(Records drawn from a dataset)

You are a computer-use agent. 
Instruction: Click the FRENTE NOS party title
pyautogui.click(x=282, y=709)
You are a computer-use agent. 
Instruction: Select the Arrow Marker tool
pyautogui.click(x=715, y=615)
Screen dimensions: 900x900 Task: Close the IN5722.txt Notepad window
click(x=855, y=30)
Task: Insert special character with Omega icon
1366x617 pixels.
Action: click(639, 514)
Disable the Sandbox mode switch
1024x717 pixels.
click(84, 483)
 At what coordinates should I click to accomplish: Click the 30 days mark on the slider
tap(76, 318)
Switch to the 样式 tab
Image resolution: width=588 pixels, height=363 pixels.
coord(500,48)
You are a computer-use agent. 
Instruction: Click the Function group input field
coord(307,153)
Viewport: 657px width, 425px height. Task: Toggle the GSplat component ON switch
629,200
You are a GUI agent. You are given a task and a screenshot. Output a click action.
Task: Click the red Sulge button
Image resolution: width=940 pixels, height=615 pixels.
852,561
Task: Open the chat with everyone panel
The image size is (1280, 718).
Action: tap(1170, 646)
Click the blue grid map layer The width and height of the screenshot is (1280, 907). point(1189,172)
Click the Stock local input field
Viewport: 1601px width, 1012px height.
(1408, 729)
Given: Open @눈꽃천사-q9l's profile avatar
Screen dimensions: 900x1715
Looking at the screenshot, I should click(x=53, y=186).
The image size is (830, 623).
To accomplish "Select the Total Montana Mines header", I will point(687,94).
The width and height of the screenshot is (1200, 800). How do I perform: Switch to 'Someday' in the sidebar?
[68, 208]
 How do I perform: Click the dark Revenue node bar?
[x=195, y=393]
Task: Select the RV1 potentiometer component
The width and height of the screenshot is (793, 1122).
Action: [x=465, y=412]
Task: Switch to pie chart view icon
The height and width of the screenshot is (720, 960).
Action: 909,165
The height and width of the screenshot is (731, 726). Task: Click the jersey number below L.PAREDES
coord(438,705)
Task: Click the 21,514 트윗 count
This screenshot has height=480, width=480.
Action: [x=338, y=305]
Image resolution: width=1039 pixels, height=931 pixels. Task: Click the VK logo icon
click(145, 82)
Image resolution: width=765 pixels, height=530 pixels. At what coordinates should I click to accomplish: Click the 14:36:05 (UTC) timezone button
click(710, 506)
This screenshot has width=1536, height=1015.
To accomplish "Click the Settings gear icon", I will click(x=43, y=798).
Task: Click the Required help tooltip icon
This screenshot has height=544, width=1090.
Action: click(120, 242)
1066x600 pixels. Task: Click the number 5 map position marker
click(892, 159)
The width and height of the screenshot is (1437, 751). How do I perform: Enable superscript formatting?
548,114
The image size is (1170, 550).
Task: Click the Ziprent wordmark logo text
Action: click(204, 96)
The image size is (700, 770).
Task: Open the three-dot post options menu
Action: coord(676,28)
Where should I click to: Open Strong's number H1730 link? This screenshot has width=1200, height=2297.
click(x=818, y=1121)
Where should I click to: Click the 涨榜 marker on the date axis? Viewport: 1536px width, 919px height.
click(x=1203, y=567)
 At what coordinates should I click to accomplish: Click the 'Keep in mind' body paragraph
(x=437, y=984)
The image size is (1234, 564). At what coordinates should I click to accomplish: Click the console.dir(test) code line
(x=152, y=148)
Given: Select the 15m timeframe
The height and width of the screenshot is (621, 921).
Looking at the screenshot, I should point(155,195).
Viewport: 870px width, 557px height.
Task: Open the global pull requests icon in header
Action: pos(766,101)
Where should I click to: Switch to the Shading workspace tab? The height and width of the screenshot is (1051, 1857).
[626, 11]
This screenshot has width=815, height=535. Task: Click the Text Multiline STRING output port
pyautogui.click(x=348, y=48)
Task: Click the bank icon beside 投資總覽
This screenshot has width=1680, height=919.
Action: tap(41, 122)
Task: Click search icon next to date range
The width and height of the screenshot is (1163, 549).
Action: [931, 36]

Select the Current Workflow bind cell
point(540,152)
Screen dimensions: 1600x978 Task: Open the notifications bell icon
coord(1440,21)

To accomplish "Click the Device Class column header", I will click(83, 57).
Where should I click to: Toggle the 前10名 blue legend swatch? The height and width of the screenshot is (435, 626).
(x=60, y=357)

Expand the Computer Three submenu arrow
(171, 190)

▸ **TASK DESCRIPTION**
Word for word, return each of the entries.

▸ **FINISHED TASK**
You are a computer-use agent. 
Instruction: Click the FRENTE NOS party title
pyautogui.click(x=282, y=709)
You are a computer-use agent. 
Instruction: Select the Arrow Marker tool
pyautogui.click(x=715, y=615)
Screen dimensions: 900x900 Task: Close the IN5722.txt Notepad window
click(x=855, y=30)
Task: Insert special character with Omega icon
1366x617 pixels.
Action: click(639, 514)
Disable the Sandbox mode switch
1024x717 pixels.
click(84, 483)
 At what coordinates should I click to accomplish: Click the 30 days mark on the slider
tap(76, 318)
Switch to the 样式 tab
Image resolution: width=588 pixels, height=363 pixels.
coord(500,48)
You are a computer-use agent. 
Instruction: Click the Function group input field
coord(307,153)
Viewport: 657px width, 425px height. Task: Toggle the GSplat component ON switch
629,200
You are a GUI agent. You are given a task and a screenshot. Output a click action.
Task: Click the red Sulge button
Image resolution: width=940 pixels, height=615 pixels.
852,561
Task: Open the chat with everyone panel
The image size is (1280, 718).
Action: tap(1170, 646)
Click the blue grid map layer The width and height of the screenshot is (1280, 907). point(1189,172)
Click the Stock local input field
Viewport: 1601px width, 1012px height.
(1408, 729)
Given: Open @눈꽃천사-q9l's profile avatar
Screen dimensions: 900x1715
Looking at the screenshot, I should click(x=53, y=186).
The image size is (830, 623).
To accomplish "Select the Total Montana Mines header", I will point(687,94).
The width and height of the screenshot is (1200, 800). How do I perform: Switch to 'Someday' in the sidebar?
[68, 208]
 How do I perform: Click the dark Revenue node bar?
[x=195, y=393]
Task: Select the RV1 potentiometer component
The width and height of the screenshot is (793, 1122).
Action: [x=465, y=412]
Task: Switch to pie chart view icon
The height and width of the screenshot is (720, 960).
Action: 909,165
The height and width of the screenshot is (731, 726). Task: Click the jersey number below L.PAREDES
coord(438,705)
Task: Click the 21,514 트윗 count
This screenshot has height=480, width=480.
Action: [x=338, y=305]
Image resolution: width=1039 pixels, height=931 pixels. Task: Click the VK logo icon
click(145, 82)
Image resolution: width=765 pixels, height=530 pixels. At what coordinates should I click to accomplish: Click the 14:36:05 (UTC) timezone button
click(710, 506)
This screenshot has width=1536, height=1015.
To accomplish "Click the Settings gear icon", I will click(x=43, y=798).
Task: Click the Required help tooltip icon
This screenshot has height=544, width=1090.
Action: click(120, 242)
1066x600 pixels. Task: Click the number 5 map position marker
click(892, 159)
The width and height of the screenshot is (1437, 751). How do I perform: Enable superscript formatting?
548,114
The image size is (1170, 550).
Task: Click the Ziprent wordmark logo text
Action: click(204, 96)
The image size is (700, 770).
Task: Open the three-dot post options menu
Action: coord(676,28)
Where should I click to: Open Strong's number H1730 link? This screenshot has width=1200, height=2297.
click(x=818, y=1121)
Where should I click to: Click the 涨榜 marker on the date axis? Viewport: 1536px width, 919px height.
click(x=1203, y=567)
 At what coordinates should I click to accomplish: Click the 'Keep in mind' body paragraph
(x=437, y=984)
The image size is (1234, 564). At what coordinates should I click to accomplish: Click the console.dir(test) code line
(x=152, y=148)
Given: Select the 15m timeframe
The height and width of the screenshot is (621, 921).
Looking at the screenshot, I should point(155,195).
Viewport: 870px width, 557px height.
Task: Open the global pull requests icon in header
Action: pos(766,101)
Where should I click to: Switch to the Shading workspace tab? The height and width of the screenshot is (1051, 1857).
[626, 11]
This screenshot has width=815, height=535. Task: Click the Text Multiline STRING output port
pyautogui.click(x=348, y=48)
Task: Click the bank icon beside 投資總覽
This screenshot has width=1680, height=919.
Action: tap(41, 122)
Task: Click search icon next to date range
The width and height of the screenshot is (1163, 549).
Action: [931, 36]

Select the Current Workflow bind cell
point(540,152)
Screen dimensions: 1600x978 Task: Open the notifications bell icon
coord(1440,21)

To accomplish "Click the Device Class column header", I will click(83, 57).
Where should I click to: Toggle the 前10名 blue legend swatch? The height and width of the screenshot is (435, 626).
(x=60, y=357)

Expand the Computer Three submenu arrow
(171, 190)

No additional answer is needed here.